Pixel coordinate grounding data:
══════
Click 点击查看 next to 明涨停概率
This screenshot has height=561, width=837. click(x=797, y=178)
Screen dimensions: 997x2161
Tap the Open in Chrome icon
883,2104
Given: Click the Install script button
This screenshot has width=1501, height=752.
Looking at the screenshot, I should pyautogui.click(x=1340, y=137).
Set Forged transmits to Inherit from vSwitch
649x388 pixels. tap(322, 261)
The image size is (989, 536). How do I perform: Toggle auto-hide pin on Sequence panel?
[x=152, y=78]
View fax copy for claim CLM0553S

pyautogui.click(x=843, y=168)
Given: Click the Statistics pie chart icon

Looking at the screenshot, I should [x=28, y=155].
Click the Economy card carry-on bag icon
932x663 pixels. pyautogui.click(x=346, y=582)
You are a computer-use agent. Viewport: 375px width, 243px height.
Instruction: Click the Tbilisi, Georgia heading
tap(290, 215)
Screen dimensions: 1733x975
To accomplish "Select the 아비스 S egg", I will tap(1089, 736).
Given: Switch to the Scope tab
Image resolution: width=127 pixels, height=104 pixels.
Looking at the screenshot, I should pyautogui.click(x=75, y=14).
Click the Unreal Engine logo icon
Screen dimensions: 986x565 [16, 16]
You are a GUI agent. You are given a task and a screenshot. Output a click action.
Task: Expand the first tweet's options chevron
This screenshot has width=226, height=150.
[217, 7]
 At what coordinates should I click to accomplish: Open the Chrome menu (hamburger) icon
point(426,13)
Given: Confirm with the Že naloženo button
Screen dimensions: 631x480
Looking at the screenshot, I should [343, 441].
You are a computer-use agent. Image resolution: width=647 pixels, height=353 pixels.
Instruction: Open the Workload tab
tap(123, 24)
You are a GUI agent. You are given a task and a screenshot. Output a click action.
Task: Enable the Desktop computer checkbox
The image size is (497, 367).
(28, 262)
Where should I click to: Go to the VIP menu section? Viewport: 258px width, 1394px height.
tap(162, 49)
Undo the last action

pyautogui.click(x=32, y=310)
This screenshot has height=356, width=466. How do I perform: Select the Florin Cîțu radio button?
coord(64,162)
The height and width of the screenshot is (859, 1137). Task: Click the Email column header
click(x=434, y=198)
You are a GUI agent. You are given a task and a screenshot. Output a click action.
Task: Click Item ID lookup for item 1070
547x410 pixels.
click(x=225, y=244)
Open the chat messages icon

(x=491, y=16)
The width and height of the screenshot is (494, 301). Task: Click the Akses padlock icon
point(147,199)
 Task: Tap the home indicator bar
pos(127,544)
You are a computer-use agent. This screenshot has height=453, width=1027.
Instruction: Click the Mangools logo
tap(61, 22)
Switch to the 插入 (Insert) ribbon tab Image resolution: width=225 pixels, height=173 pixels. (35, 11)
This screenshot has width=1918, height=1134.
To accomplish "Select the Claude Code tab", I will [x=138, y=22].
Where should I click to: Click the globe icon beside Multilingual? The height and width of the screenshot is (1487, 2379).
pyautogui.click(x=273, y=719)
══════
### Exercise requirements
Please repeat all the records above exactly as they appear.

### Result of this exercise
Click 点击查看 next to 明涨停概率
This screenshot has height=561, width=837. click(x=797, y=178)
Screen dimensions: 997x2161
Tap the Open in Chrome icon
883,2104
Given: Click the Install script button
This screenshot has width=1501, height=752.
Looking at the screenshot, I should pyautogui.click(x=1340, y=137).
Set Forged transmits to Inherit from vSwitch
649x388 pixels. tap(322, 261)
The image size is (989, 536). How do I perform: Toggle auto-hide pin on Sequence panel?
[x=152, y=78]
View fax copy for claim CLM0553S

pyautogui.click(x=843, y=168)
Given: Click the Statistics pie chart icon

Looking at the screenshot, I should [x=28, y=155].
Click the Economy card carry-on bag icon
932x663 pixels. pyautogui.click(x=346, y=582)
You are a computer-use agent. Viewport: 375px width, 243px height.
Instruction: Click the Tbilisi, Georgia heading
tap(290, 215)
Screen dimensions: 1733x975
To accomplish "Select the 아비스 S egg", I will tap(1089, 736).
Given: Switch to the Scope tab
Image resolution: width=127 pixels, height=104 pixels.
Looking at the screenshot, I should pyautogui.click(x=75, y=14).
Click the Unreal Engine logo icon
Screen dimensions: 986x565 [16, 16]
You are a GUI agent. You are given a task and a screenshot. Output a click action.
Task: Expand the first tweet's options chevron
This screenshot has width=226, height=150.
[217, 7]
 At what coordinates should I click to accomplish: Open the Chrome menu (hamburger) icon
point(426,13)
Given: Confirm with the Že naloženo button
Screen dimensions: 631x480
Looking at the screenshot, I should [343, 441].
You are a computer-use agent. Image resolution: width=647 pixels, height=353 pixels.
Instruction: Open the Workload tab
tap(123, 24)
You are a GUI agent. You are given a task and a screenshot. Output a click action.
Task: Enable the Desktop computer checkbox
The image size is (497, 367).
(28, 262)
Where should I click to: Go to the VIP menu section? Viewport: 258px width, 1394px height.
tap(162, 49)
Undo the last action

pyautogui.click(x=32, y=310)
This screenshot has height=356, width=466. How do I perform: Select the Florin Cîțu radio button?
coord(64,162)
The height and width of the screenshot is (859, 1137). Task: Click the Email column header
click(x=434, y=198)
You are a GUI agent. You are given a task and a screenshot. Output a click action.
Task: Click Item ID lookup for item 1070
547x410 pixels.
click(x=225, y=244)
Open the chat messages icon

(x=491, y=16)
The width and height of the screenshot is (494, 301). Task: Click the Akses padlock icon
point(147,199)
 Task: Tap the home indicator bar
pos(127,544)
You are a computer-use agent. This screenshot has height=453, width=1027.
Instruction: Click the Mangools logo
tap(61, 22)
Switch to the 插入 (Insert) ribbon tab Image resolution: width=225 pixels, height=173 pixels. (35, 11)
This screenshot has width=1918, height=1134.
To accomplish "Select the Claude Code tab", I will [x=138, y=22].
Where should I click to: Click the globe icon beside Multilingual? The height and width of the screenshot is (1487, 2379).
pyautogui.click(x=273, y=719)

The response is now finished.